* Exercise directions *
Quote exactly and only this range of lines in the data below: the line that holds "New Oakwood Marketplace" to the line that holds "Hidden Profit: 30", both included.

Dataset extract START

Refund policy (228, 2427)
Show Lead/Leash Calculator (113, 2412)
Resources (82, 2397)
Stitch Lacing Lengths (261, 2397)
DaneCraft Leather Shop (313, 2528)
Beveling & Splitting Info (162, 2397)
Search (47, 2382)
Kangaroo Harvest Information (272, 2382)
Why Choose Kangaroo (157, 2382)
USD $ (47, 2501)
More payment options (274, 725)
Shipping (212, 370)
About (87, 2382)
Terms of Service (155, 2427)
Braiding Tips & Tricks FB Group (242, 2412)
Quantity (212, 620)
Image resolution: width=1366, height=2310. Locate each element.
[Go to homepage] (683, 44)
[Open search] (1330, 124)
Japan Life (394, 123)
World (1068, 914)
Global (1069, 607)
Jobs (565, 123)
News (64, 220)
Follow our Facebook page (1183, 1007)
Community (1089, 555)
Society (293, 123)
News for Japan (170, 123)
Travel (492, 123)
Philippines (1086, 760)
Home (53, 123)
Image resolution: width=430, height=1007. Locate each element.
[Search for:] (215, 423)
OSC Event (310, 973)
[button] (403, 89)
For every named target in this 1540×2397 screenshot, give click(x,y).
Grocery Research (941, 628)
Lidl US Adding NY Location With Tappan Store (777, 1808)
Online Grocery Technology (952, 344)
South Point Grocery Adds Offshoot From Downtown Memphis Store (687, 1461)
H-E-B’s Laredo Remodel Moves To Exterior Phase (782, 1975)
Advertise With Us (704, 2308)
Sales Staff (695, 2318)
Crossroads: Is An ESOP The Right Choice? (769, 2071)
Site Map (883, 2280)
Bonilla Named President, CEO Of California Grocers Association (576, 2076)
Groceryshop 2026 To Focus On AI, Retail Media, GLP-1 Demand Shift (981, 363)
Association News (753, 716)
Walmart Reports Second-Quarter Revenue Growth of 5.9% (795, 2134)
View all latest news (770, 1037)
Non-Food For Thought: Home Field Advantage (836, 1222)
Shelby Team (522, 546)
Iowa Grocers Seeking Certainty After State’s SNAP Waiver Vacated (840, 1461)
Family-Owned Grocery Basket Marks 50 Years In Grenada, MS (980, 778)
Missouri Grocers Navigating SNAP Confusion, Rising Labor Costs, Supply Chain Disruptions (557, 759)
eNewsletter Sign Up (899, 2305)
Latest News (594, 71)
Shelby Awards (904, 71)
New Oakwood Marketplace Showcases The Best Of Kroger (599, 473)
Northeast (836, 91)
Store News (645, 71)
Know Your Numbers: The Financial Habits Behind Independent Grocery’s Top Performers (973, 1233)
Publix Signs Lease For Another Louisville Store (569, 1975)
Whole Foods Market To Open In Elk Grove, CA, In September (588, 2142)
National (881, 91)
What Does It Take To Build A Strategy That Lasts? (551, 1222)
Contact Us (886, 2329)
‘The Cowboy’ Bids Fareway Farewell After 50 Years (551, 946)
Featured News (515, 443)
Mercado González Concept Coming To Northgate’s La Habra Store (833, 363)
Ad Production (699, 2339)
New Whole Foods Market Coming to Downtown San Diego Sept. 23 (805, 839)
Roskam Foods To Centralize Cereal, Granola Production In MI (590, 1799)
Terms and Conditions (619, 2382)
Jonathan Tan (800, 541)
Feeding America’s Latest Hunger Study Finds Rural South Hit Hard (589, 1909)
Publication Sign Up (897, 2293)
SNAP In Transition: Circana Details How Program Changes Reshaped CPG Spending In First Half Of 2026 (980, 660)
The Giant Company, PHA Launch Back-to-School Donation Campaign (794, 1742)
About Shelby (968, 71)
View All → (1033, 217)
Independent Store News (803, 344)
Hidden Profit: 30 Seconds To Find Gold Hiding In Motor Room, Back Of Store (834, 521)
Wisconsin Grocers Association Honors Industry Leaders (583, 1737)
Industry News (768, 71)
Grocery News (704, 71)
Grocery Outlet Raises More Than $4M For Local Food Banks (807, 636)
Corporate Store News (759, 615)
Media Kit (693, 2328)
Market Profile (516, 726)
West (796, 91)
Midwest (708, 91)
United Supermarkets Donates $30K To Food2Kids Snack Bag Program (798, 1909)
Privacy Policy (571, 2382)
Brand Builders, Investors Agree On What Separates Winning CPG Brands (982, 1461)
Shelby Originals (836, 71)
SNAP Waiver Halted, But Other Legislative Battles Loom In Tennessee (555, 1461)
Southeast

Dataset extract END

* The answer *
New Oakwood Marketplace Showcases The Best Of Kroger (599, 473)
Northeast (836, 91)
Store News (645, 71)
Know Your Numbers: The Financial Habits Behind Independent Grocery’s Top Performers (973, 1233)
Publix Signs Lease For Another Louisville Store (569, 1975)
Whole Foods Market To Open In Elk Grove, CA, In September (588, 2142)
National (881, 91)
What Does It Take To Build A Strategy That Lasts? (551, 1222)
Contact Us (886, 2329)
‘The Cowboy’ Bids Fareway Farewell After 50 Years (551, 946)
Featured News (515, 443)
Mercado González Concept Coming To Northgate’s La Habra Store (833, 363)
Ad Production (699, 2339)
New Whole Foods Market Coming to Downtown San Diego Sept. 23 (805, 839)
Roskam Foods To Centralize Cereal, Granola Production In MI (590, 1799)
Terms and Conditions (619, 2382)
Jonathan Tan (800, 541)
Feeding America’s Latest Hunger Study Finds Rural South Hit Hard (589, 1909)
Publication Sign Up (897, 2293)
SNAP In Transition: Circana Details How Program Changes Reshaped CPG Spending In First Half Of 2026 (980, 660)
The Giant Company, PHA Launch Back-to-School Donation Campaign (794, 1742)
About Shelby (968, 71)
View All → (1033, 217)
Independent Store News (803, 344)
Hidden Profit: 30 Seconds To Find Gold Hiding In Motor Room, Back Of Store (834, 521)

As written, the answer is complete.